© Francois Lenoir / Reuters
The European Union's chief Brexit negotiator Michael Barnier (R) welcomes Britain's Secretary of State for Exiting the European Union David Davis.
Formal Brexit negotiations began on Monday morning, but Prime Minister Theresa May still finds herself scrambling to shore up support in the House of Commons.

The PM would love to have commanded a strong Tory majority to pursue her hard-Brexit ambitions. Instead, after a disastrous General Election showing, she finds herself chasing a damaging deal with controversial allies, the Democratic Unionist Party (DUP). The elusive deal may not be in place in time for Wednesday's state opening of Parliament.

Meeting in Brussels on Monday morning, Brexit Secretary David Davis and his European Union counterpart, Michel Barnier, agreed to meet every four weeks over the next 16 to 18 months to discuss the future settlement between Brussels and Westminster. Negotiations will include topics such as the rights of EU citizens in Britain, British citizens living in the EU, Britain's relationship with the customs union and the single market. The UK's full withdrawal from the bloc should be formalized in 2019.


The Conservatives' 'hard Brexit' policy, which would involve leaving the single market and slamming the door on free movement, has been softened in days, as a result of losing their parliamentary majority in the June 8 election.


The state opening of Parliament, also known as 'Queen's Speech,' was delayed to allow May to secure a 'confidence and supply' arrangement with the DUP. Ten days after the election result, a deal has still not been reached.

Twists & U-turns

The start of Brexit talks comes after Chancellor Philip Hammond admitted May's original stanceof "no deal is better than a bad deal" was actually a very bad idea. Hammond warned that leaving without a deal could actually "destroy" Britain.
"No deal would be a very, very bad outcome for Britain, but there is a possible worse outcome and that is a deal that is deliberately structured to suck the lifeblood out of our economy over a period of time," he said.
British critics

British papers were also full of cartoons depicting the "disarray" facing the Conservative Party and their Brexit strategy. Cartoonists depicted Davis lost in notes against a dutifully-prepared Barnier, walking off a cliff blindfolded, and conjuring the spirit of Theresa May as EU leaders play on a ouija board.


Former Labour spin doctor Alastair Campbell also used the opportunity to mock May's new government's lack of efficiency, even within UK politics.
"If it takes the government this long to reach an agreement with 10 like-minded DUP MPs, I am not holding out much hope on Brexit in 2 years," Campbell tweeted.
Too hot to talk

Monday's meeting in Brussels might also be cut short after a staff memo advised those in the EU headquarters to avoid drinking alcohol and leave at 4pm due to hot weather. Much like in England, Belgium is going through a heatwave, with temperatures reaching 32C on Monday afternoon. Eurocrats were officially told not to wear suits and ties "where possible", "switch off the lights" and not to booze.

Pound rises (a little)

However, in spite of the lack of confidence in Davis and his team, the Sterling was modestly stronger on Monday, boosted by the talks ahead.

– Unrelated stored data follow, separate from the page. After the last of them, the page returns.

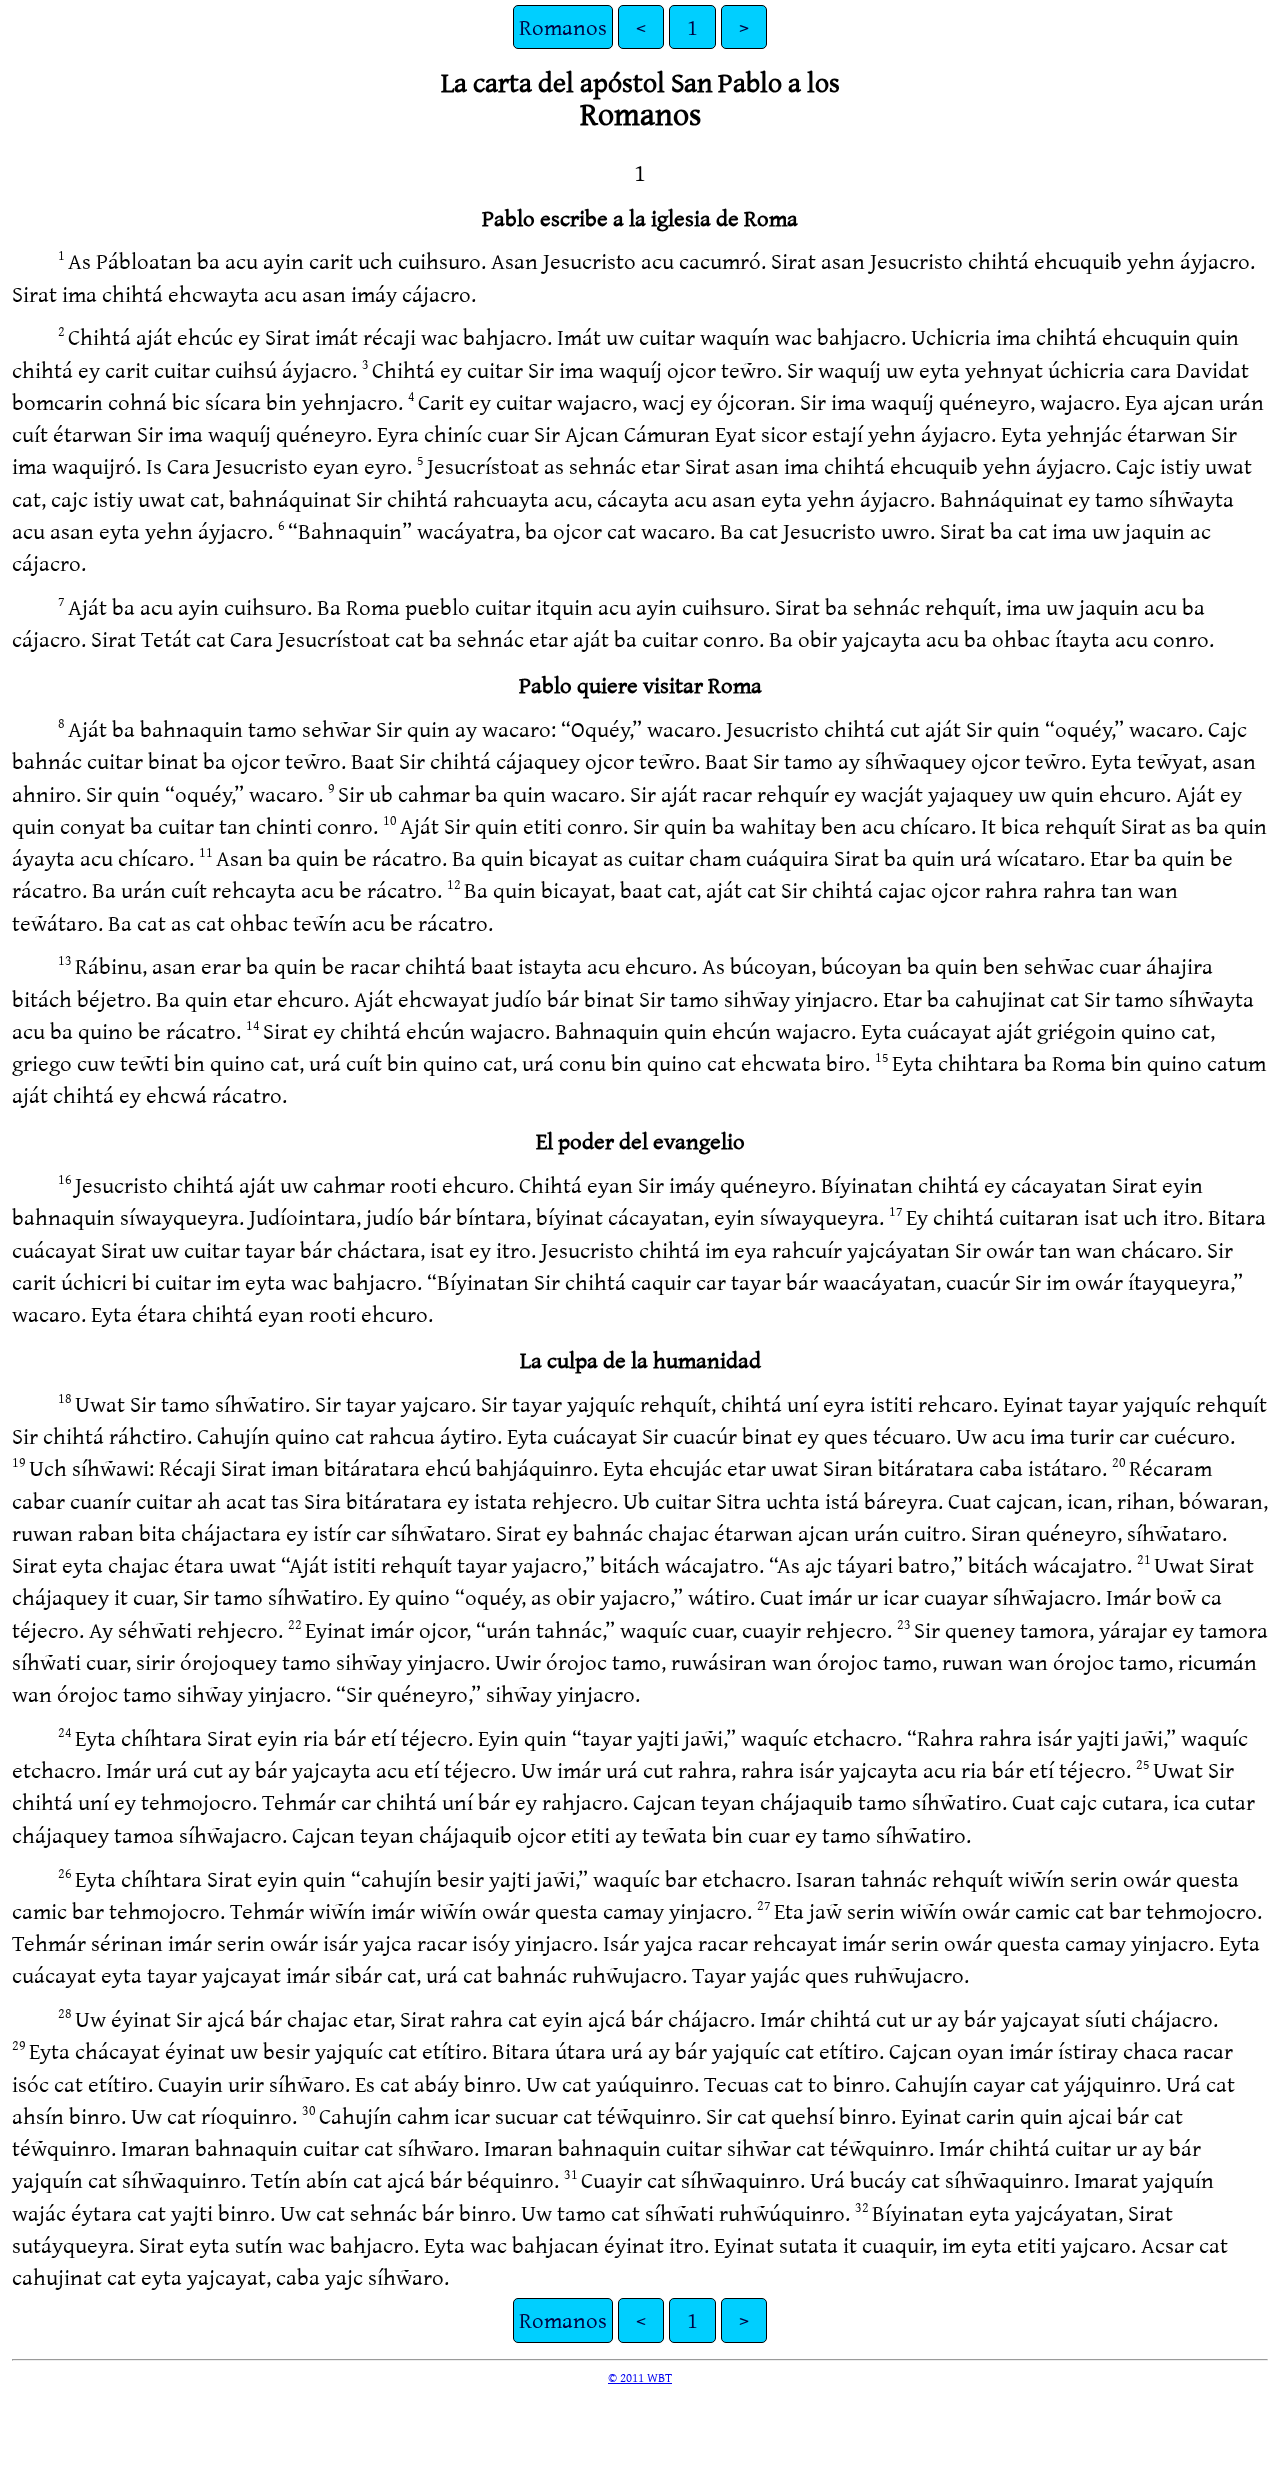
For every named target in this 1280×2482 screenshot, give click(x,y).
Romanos (563, 26)
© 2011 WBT (640, 2377)
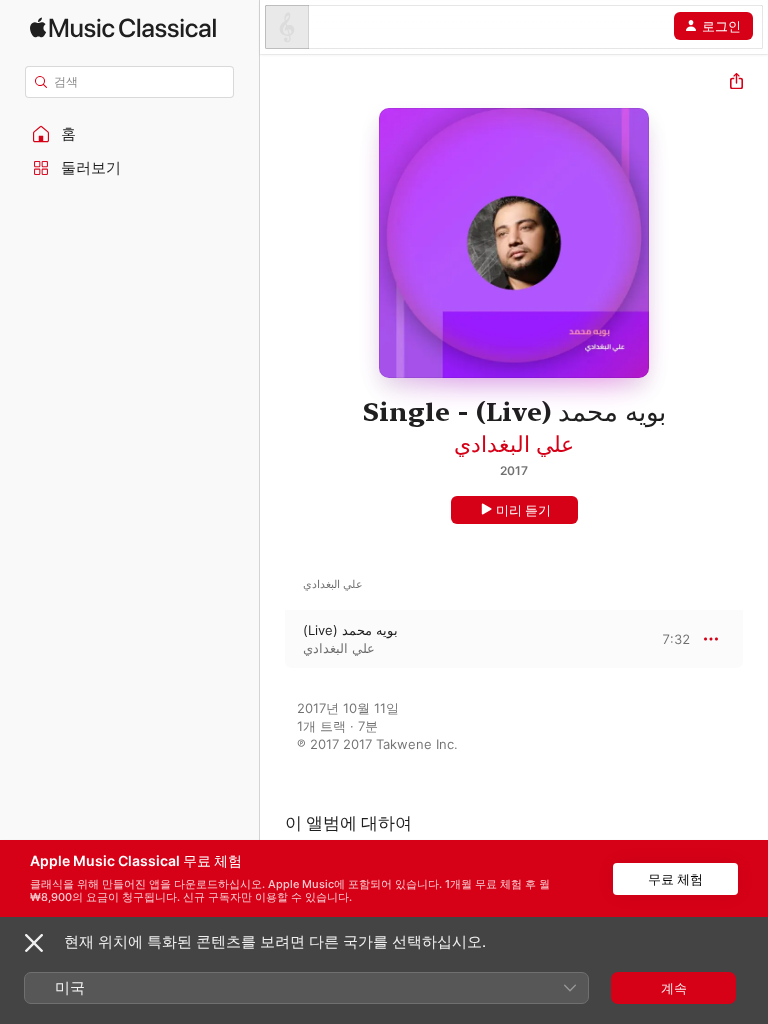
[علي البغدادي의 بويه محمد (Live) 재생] (273, 639)
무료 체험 (675, 879)
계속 (674, 988)
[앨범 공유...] (736, 83)
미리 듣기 (523, 510)
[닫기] (34, 943)
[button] (130, 134)
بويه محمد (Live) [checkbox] (350, 630)
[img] (123, 27)
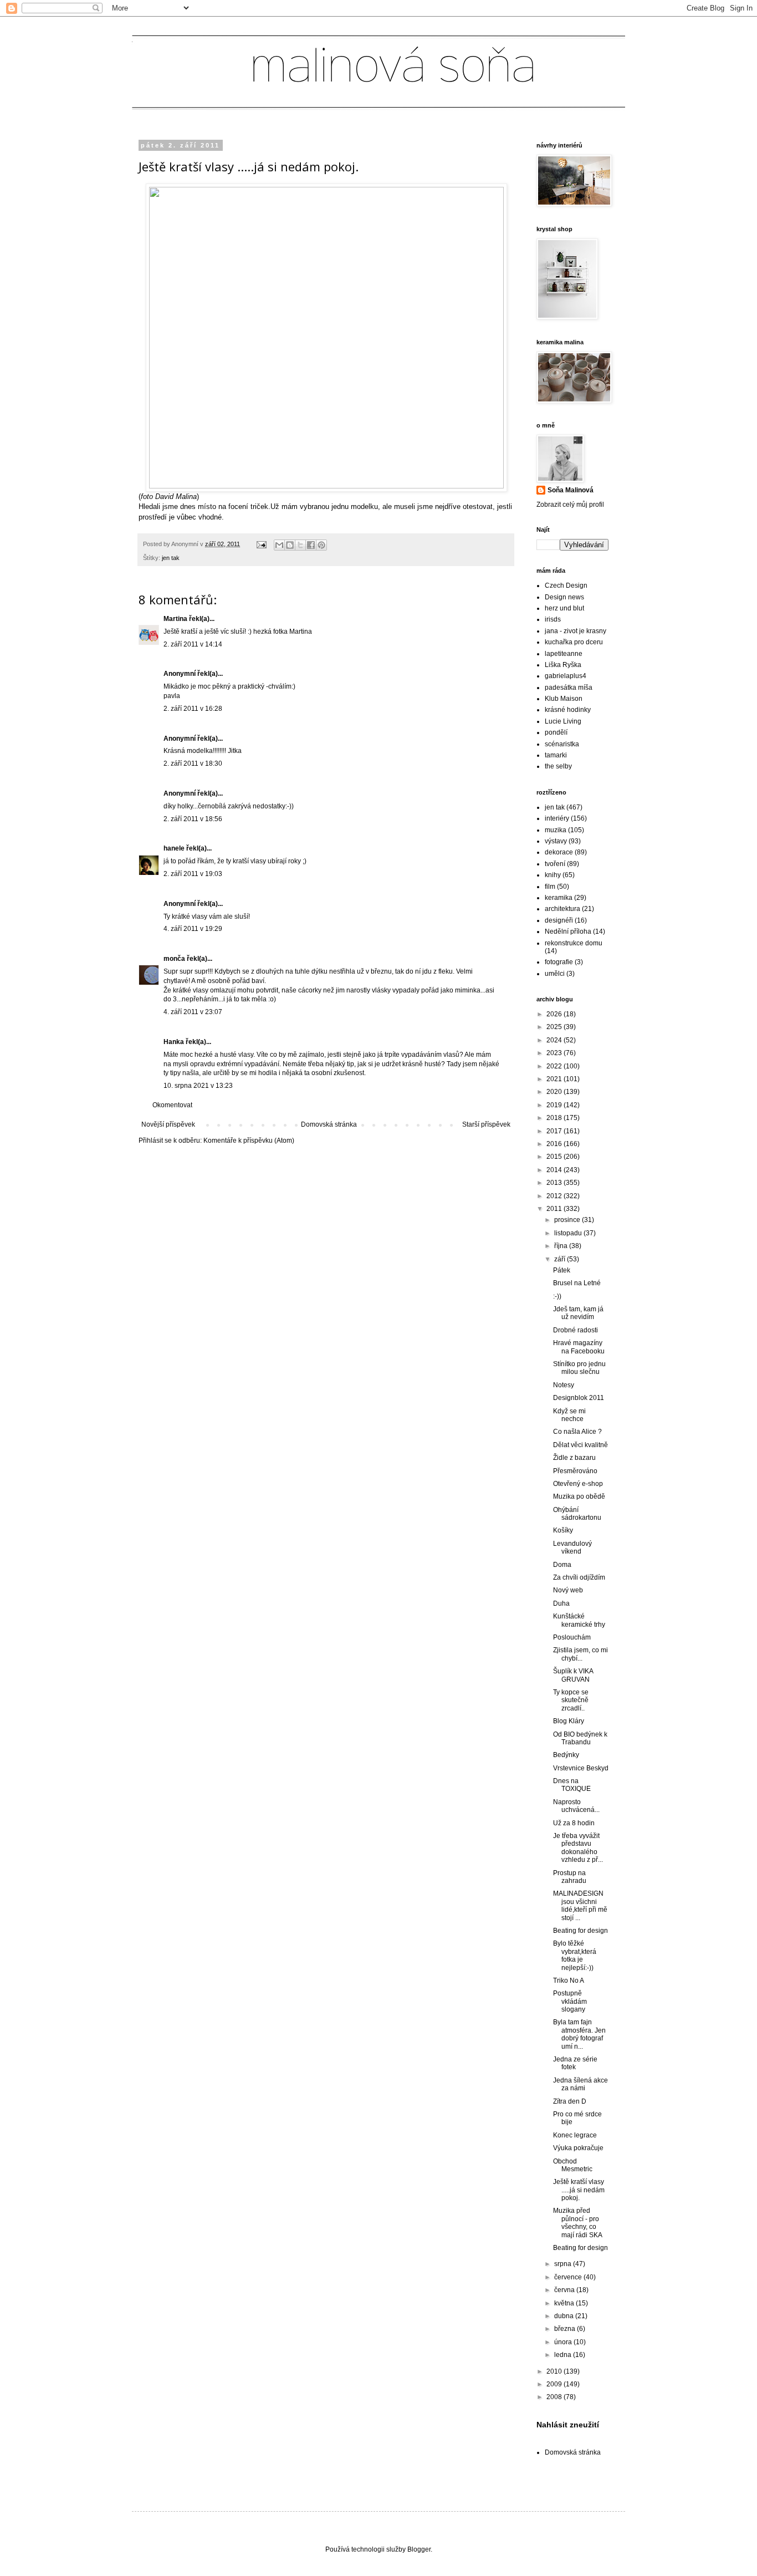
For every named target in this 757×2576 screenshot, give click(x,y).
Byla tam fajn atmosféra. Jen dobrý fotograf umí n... (579, 2034)
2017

The pound rose by 0.015 percent, moving from $1.2778 to $1.2801 in the exchange markets. Traders urged caution as the spike might not be long lasting.
"Although the prospect of a soft Brexit has the ability to support sterling, I feel the currency remains vulnerable to further downside amid the confusion and ongoing uncertainty that Brexit presents," FXTM research analyst Lukman Otunuga said.